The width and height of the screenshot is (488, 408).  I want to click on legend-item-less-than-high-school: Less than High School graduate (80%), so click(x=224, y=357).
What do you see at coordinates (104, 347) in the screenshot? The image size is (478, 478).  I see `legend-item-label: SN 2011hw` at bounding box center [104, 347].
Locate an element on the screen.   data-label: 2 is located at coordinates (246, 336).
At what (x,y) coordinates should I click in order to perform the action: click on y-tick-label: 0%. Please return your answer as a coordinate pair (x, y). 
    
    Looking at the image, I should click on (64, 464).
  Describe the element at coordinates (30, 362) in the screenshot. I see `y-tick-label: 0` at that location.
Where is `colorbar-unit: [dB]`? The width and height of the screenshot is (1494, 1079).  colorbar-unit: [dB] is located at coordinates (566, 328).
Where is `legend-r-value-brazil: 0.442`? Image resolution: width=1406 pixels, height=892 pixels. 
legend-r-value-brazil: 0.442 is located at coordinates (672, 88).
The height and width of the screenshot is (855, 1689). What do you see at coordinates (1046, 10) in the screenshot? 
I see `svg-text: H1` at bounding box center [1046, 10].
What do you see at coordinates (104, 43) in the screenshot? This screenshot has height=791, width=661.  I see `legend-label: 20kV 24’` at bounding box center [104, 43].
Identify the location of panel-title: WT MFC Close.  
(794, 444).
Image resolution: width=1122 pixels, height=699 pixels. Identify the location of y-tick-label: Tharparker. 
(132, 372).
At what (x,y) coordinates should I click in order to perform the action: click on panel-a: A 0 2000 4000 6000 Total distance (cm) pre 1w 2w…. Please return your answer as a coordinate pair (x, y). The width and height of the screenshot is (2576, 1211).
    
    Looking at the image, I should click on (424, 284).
★ ★ ★
> Task objective:
Please quote all of the rows above verbatim, in their original order.

> Response to the exercise:
The width and height of the screenshot is (488, 408).  I want to click on legend-item-less-than-high-school: Less than High School graduate (80%), so click(x=224, y=357).
What do you see at coordinates (104, 347) in the screenshot? The image size is (478, 478).  I see `legend-item-label: SN 2011hw` at bounding box center [104, 347].
Locate an element on the screen.   data-label: 2 is located at coordinates (246, 336).
At what (x,y) coordinates should I click in order to perform the action: click on y-tick-label: 0%. Please return your answer as a coordinate pair (x, y). 
    
    Looking at the image, I should click on (64, 464).
  Describe the element at coordinates (30, 362) in the screenshot. I see `y-tick-label: 0` at that location.
Where is `colorbar-unit: [dB]`? The width and height of the screenshot is (1494, 1079).  colorbar-unit: [dB] is located at coordinates (566, 328).
Where is `legend-r-value-brazil: 0.442`? Image resolution: width=1406 pixels, height=892 pixels. 
legend-r-value-brazil: 0.442 is located at coordinates (672, 88).
The height and width of the screenshot is (855, 1689). What do you see at coordinates (1046, 10) in the screenshot? 
I see `svg-text: H1` at bounding box center [1046, 10].
What do you see at coordinates (104, 43) in the screenshot? This screenshot has height=791, width=661.  I see `legend-label: 20kV 24’` at bounding box center [104, 43].
Identify the location of panel-title: WT MFC Close.  
(794, 444).
Image resolution: width=1122 pixels, height=699 pixels. Identify the location of y-tick-label: Tharparker. 
(132, 372).
At what (x,y) coordinates should I click in order to perform the action: click on panel-a: A 0 2000 4000 6000 Total distance (cm) pre 1w 2w…. Please return your answer as a coordinate pair (x, y). The width and height of the screenshot is (2576, 1211).
    
    Looking at the image, I should click on (424, 284).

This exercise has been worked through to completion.